Univention Bugzilla – Bug 56575
Quota module doesn't work with lot of users
Last modified: 2024-02-23 13:49:18 CET
I've created 3.000 users and activated quota for each user for /. Afterwards, I am unable to load the quota information for /. It reaches a 10 minute timeout and shows an error message.
Created attachment 11120 [details] management-console-server.log The error was shown at 6:48.
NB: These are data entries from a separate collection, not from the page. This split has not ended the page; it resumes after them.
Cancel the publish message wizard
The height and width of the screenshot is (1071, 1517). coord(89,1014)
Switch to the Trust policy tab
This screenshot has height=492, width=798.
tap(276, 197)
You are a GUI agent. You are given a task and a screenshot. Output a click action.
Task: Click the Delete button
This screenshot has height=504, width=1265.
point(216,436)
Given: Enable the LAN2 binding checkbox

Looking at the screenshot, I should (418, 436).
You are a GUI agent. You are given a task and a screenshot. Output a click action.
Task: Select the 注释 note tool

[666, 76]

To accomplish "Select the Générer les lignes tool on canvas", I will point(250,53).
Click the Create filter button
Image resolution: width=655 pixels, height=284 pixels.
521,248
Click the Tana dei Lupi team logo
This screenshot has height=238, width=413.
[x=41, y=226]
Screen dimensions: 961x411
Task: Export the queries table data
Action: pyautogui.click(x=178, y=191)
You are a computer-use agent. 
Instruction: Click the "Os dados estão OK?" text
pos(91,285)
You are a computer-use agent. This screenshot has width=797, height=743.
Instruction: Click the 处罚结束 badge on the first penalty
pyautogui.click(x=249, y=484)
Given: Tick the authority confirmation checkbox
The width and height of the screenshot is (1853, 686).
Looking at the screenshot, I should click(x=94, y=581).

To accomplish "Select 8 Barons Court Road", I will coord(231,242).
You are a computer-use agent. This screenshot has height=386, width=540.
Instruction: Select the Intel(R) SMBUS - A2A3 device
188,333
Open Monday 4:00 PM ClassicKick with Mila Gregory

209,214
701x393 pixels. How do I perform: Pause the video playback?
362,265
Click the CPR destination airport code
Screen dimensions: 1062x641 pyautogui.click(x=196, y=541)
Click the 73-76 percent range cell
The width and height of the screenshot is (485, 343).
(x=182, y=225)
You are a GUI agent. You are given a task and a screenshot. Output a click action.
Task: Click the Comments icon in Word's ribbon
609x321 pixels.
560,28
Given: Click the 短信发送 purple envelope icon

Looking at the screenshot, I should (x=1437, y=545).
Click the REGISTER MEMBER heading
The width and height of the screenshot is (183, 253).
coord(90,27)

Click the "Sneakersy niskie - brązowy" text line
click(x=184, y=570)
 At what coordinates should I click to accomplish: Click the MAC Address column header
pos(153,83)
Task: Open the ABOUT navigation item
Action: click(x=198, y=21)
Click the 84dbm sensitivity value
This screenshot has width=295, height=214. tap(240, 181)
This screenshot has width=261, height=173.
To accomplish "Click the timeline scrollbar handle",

Created attachment 11121 [details] management-console-module-quota.log
Created attachment 11122 [details] patch
The quota module implementation has been changed to use a thread instead of a non-blocking subprocess. Fetching the user quotas for a partition was done via non-blocking `tornado.Subprocess()` instead of a thread. On systems with many users (e.g. 3000) the quota/users/query wasn't answered within 10 minutes, which caused apache to close the connection. The 10 minutes are not the umc/module/timeout (!) it also happens if that module timeout is below that value. It also doesn't happen when we make requests directly against UMC server instead of the Apache gateway in front of it. We don't know where the 10 minute timeout in apache comes from because the proxy-timeout we configured in apache is only 311 seconds. The subprocess definately doesn't take 10 minutes but milliseconds to be executed: $ time /usr/sbin/repquota -C -v /dev/mapper/vg_ucs-root real 0m0,162s user 0m0,018s sys 0m0,033s There is a bug in python-tornado which when the process output exceeds a certain buffer the subprocess hangs in a write() call. I created a bug report upstream: https://github.com/tornadoweb/tornado/issues/3323 Also fixed the handling of aborted requests in the UMC server: Since git:9044299c48c2319f62584244fba3b50d4bea71a5 Bug #56391 requests are aborted / canceled when the connection was closed. The module process ends itself when not active requests or running threads are there (after the module timeout). Therefore the module could just shut down after the connection was aborted. Since git:7e010571e85182a6154c050f329dc85c30674d2b (Bug #56198) the active requests inside of the UMC server weren't detected as active anymore because the request() methods have been changed from sync to async processing. Therefore the request IDs have been removed from the active-requests-list immediately instead of after the response was answered. univention-quota.yaml 252b8271c462 | fix(quota): fix aborted user query requests univention-quota (14.0.5-3) 252b8271c462 | fix(quota): fix aborted user query requests univention-management-console.yaml 7a364c1cb389 | fix(umc): fix detection of active requests univention-management-console (12.0.31-14) 7a364c1cb389 | fix(umc): fix detection of active requests
QA: - code review: OK - changelog and YAML: OK - package update: OK - System with 2000 users without update, request should be aborted after 10 minutes: OK - After update quota user overview loads instantly: OK
<https://errata.software-univention.de/#/?erratum=5.0x820> <https://errata.software-univention.de/#/?erratum=5.0x821>